By using the chain rule to rewrite $\pdv*{r} = (\pdv*{\psi}{r}) \; \pdv*{\psi}$,
we get $\pdv*{\psi}{r}$ in each term:

$$\begin{aligned}
    \pdv{\psi}{r} \pdv{p}{\psi}
    &= - \frac{1}{\mu_0 r} \bigg( \frac{1}{r} \pdv[2]{\psi}{z} + \pdv{r} \Big( \frac{1}{r} \pdv{\psi}{r} \Big) \bigg) \pdv{\psi}{r}
    - \frac{1}{\mu_0 r} \pdv{\psi}{r} \pdv{(r B_\theta)}{\psi} B_\theta
\end{aligned}$$

Dividing out $\pdv*{\psi}{r}$ and multiplying by $\mu_0 r^2$
leads us to the **Grad-Shafranov equation**,
which gives the equilibrium condition of a plasma in a toroidal reactor:

$$\begin{aligned}
    \boxed{
        \pdv[2]{\psi}{z} + r \pdv{r} \bigg( \frac{1}{r} \pdv{\psi}{r} \bigg)
        = - \mu_0 r^2 \pdv{p}{\psi} - r \pdv{(r B_\theta)}{\psi} B_\theta
    }
\end{aligned}$$

Weirdly, $\psi$ appears both as an unknown and as a differentiation variable,
but this equation can still be solved analytically by
assuming a certain $\psi$-dependence of $p$ and $r B_\theta$.

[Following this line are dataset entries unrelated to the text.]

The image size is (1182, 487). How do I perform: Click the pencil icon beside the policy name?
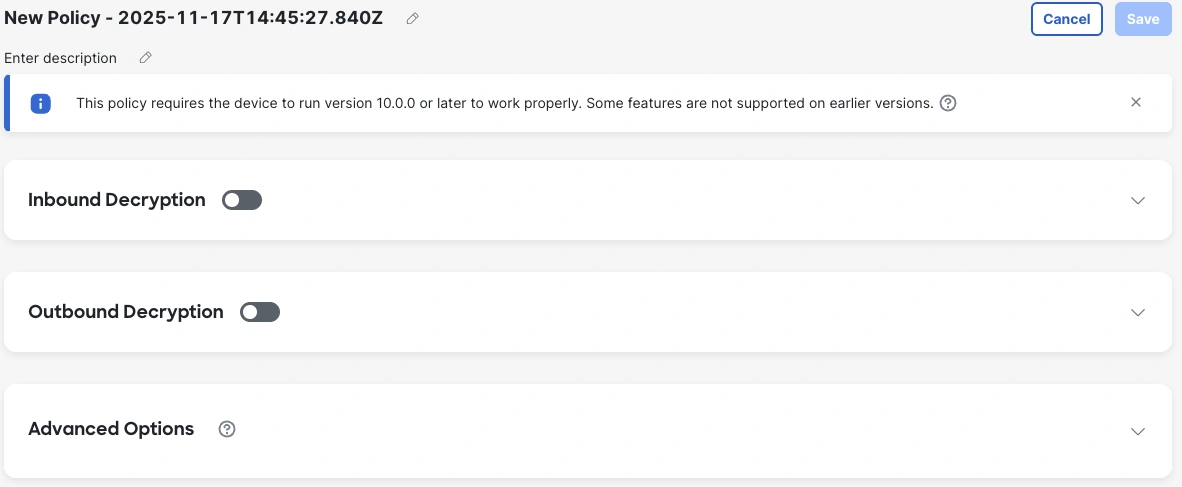point(412,19)
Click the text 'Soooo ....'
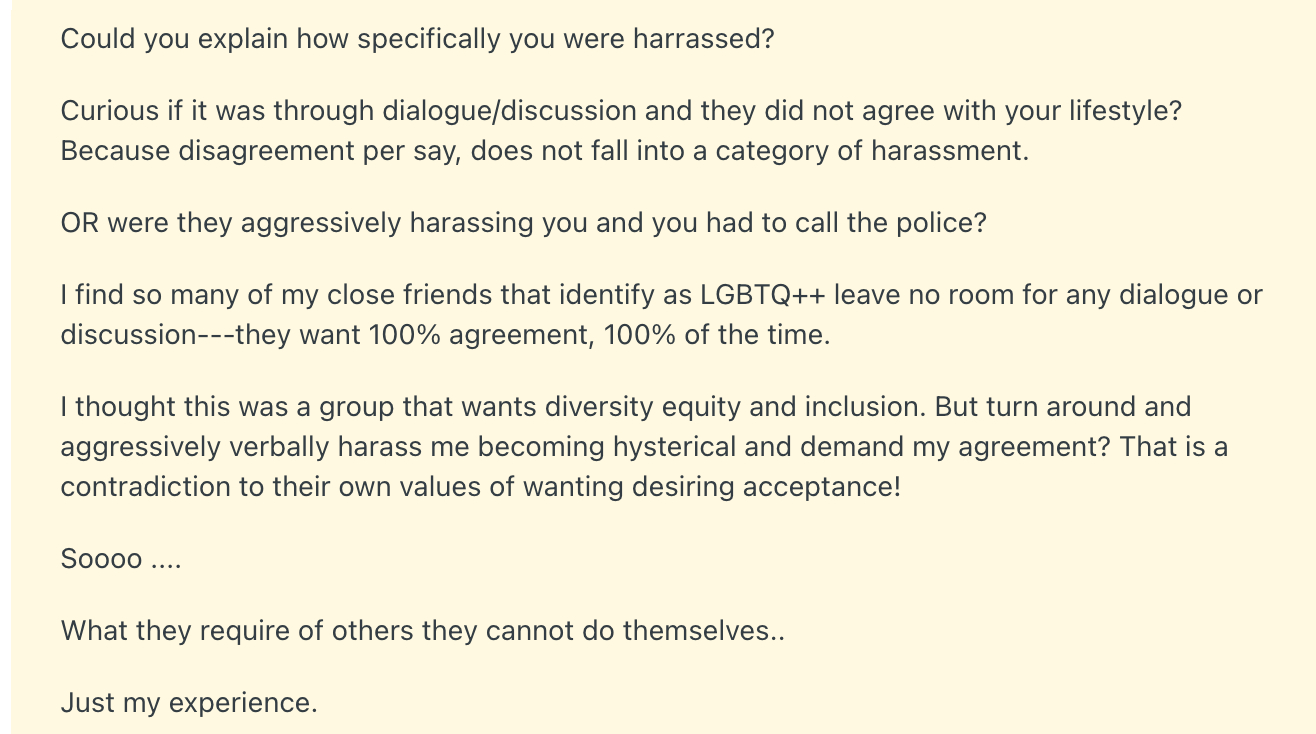1316x734 pixels. point(120,559)
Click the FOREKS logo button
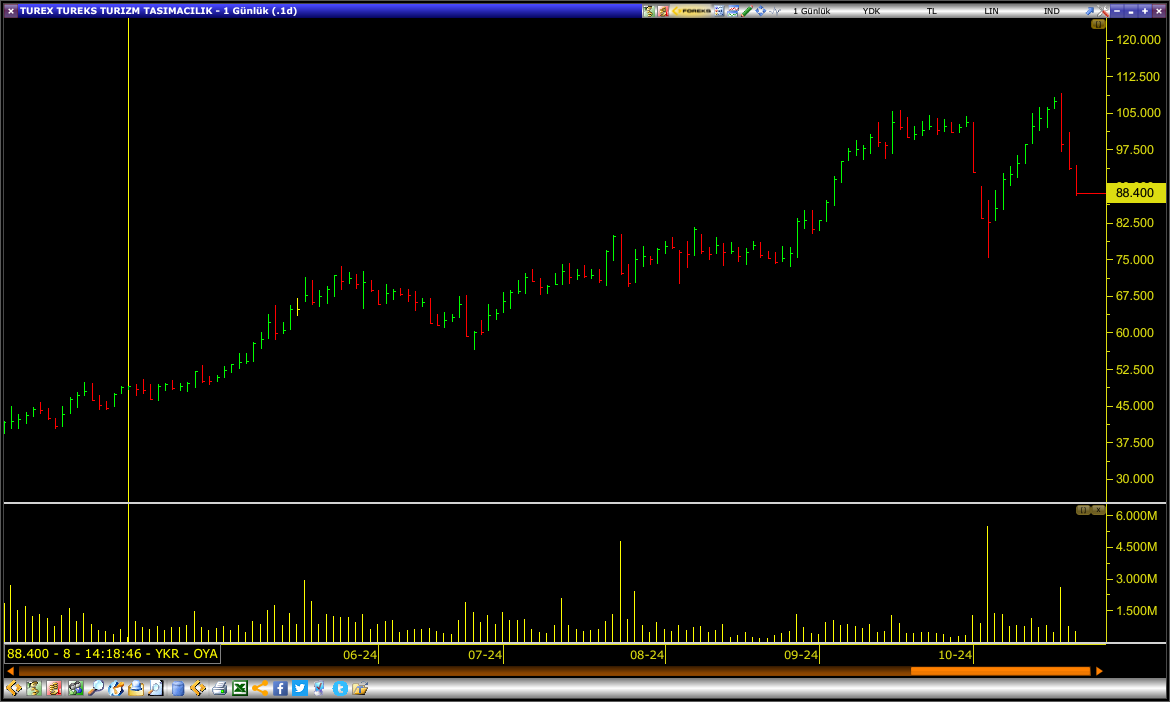Screen dimensions: 1170x702 pyautogui.click(x=692, y=10)
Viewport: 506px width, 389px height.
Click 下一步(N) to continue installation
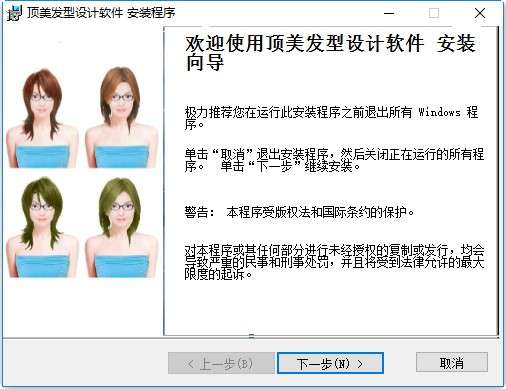point(330,363)
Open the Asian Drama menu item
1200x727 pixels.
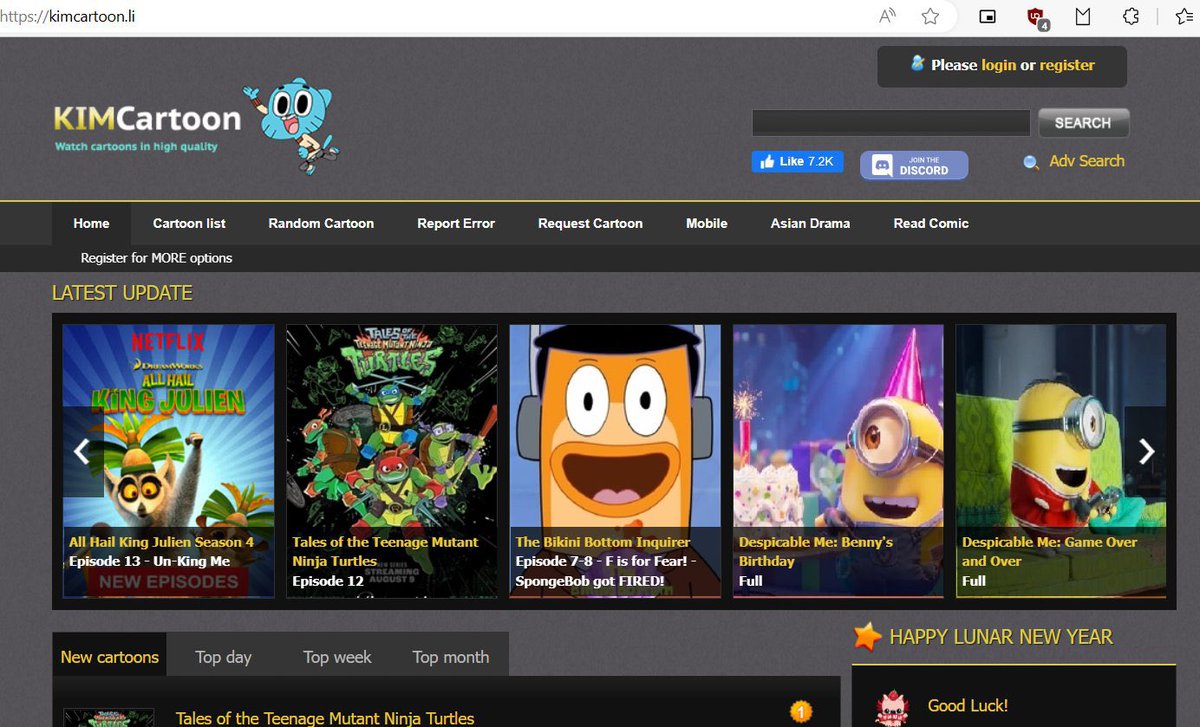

Suppose that $B_\theta$ is induced by a poloidal electrical current $I_\mathrm{pol}$,
i.e. a current around the "tube" of the torus,
then, assuming $I_\mathrm{pol}$ only depends on $r$, we have:

$$\begin{aligned}
    B_\theta
    = \frac{\mu_0 I_\mathrm{pol}(r)}{2 \pi r}
\end{aligned}$$

Inserting this into the Grad-Shafranov equation yields its following alternative form:

$$\begin{aligned}
    \boxed{
        \pdv[2]{\psi}{z} + r \pdv{r} \bigg( \frac{1}{r} \pdv{\psi}{r} \bigg)
        = - \mu_0 r^2 \pdv{p}{\psi} - \frac{\mu_0^2}{8 \pi^2} \pdv{I_\mathrm{pol}^2}{\psi}
    }
\end{aligned}$$



## References
1.  M. Salewski, A.H. Nielsen,
    *Plasma physics: lecture notes*,
    2021, unpublished.